I like the blue diagonal knit sweater. 

Robin


----------



## Swedenme (May 28, 2014)

Thank you for the link


----------



## crispie (Dec 17, 2011)

I also found some; never can have enough.


----------



## Patsy Ruth (Apr 19, 2013)

THANK YOU!!!


----------



## Viwstitcher (Jul 29, 2013)

My thanks too, I found a couple really nice shawl patterns.


----------



## standsalonewolf (Dec 1, 2011)

a knitters dream thank you :thumbup:


----------



## MaryCarter (Oct 17, 2011)

Thank you


----------



## kiwiannie (Jul 30, 2011)

Thanks for the link,some pretty patterns.


----------



## jstrr1 (Feb 26, 2011)

oh, thank you so MUCH. I have almost as many patterns as I have yarn..so much to knit, so little time.


----------



## knitnanny (Feb 28, 2012)

Never enough patterns!
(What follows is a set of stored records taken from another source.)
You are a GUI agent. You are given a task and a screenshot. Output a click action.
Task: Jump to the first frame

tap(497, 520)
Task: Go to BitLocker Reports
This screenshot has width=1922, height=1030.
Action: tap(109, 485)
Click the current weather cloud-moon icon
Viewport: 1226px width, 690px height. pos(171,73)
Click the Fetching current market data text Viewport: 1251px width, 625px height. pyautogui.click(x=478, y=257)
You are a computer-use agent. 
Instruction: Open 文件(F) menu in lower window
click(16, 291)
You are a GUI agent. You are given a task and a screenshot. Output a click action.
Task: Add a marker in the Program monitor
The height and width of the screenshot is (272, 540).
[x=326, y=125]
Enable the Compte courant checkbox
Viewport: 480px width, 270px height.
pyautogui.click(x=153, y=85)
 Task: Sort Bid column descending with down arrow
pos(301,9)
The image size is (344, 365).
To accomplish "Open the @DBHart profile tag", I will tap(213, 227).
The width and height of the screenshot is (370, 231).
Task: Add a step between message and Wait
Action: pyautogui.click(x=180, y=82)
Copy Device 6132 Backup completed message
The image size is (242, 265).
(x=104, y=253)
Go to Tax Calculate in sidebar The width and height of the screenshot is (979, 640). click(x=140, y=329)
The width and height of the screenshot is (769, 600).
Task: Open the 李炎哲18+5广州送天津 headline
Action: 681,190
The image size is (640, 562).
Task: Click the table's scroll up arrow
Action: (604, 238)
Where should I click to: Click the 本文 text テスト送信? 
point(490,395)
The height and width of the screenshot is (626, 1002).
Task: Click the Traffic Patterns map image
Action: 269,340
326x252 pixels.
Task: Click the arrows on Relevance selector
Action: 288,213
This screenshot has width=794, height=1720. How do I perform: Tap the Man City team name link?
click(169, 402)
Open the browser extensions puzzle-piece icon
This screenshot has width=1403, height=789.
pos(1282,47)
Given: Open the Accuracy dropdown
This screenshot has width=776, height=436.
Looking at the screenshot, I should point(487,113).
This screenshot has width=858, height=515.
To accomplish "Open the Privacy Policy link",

Thanks..


----------



## 23607 (Jun 6, 2011)

Thank you!


----------



## dodyann (Oct 7, 2012)

Thanks so much, this looks really nice and is sectioned out by types of patterns, love it.


----------



## DollieD (Mar 7, 2011)

The scarfs wraps and shawls, is what I have been using for all my moebius scarfs. There are maybe eight different designs, from one basic pattern. I really like it!!!!


----------



## riversong200 (Apr 20, 2014)

Lots of pretties there. Thanks for sharing.


----------



## nancy787 (Jul 18, 2014)

Never enough! Thank you for the link.


----------



## John's old lady (Jul 14, 2012)

Lovely, thank you.


----------



## Elin (Sep 17, 2011)

Great site. Thank you.


----------



## cabbagehome (Dec 23, 2011)

PointySticksNStones said:


> thanks for the link. I found a couple I liked.


Me too.


----------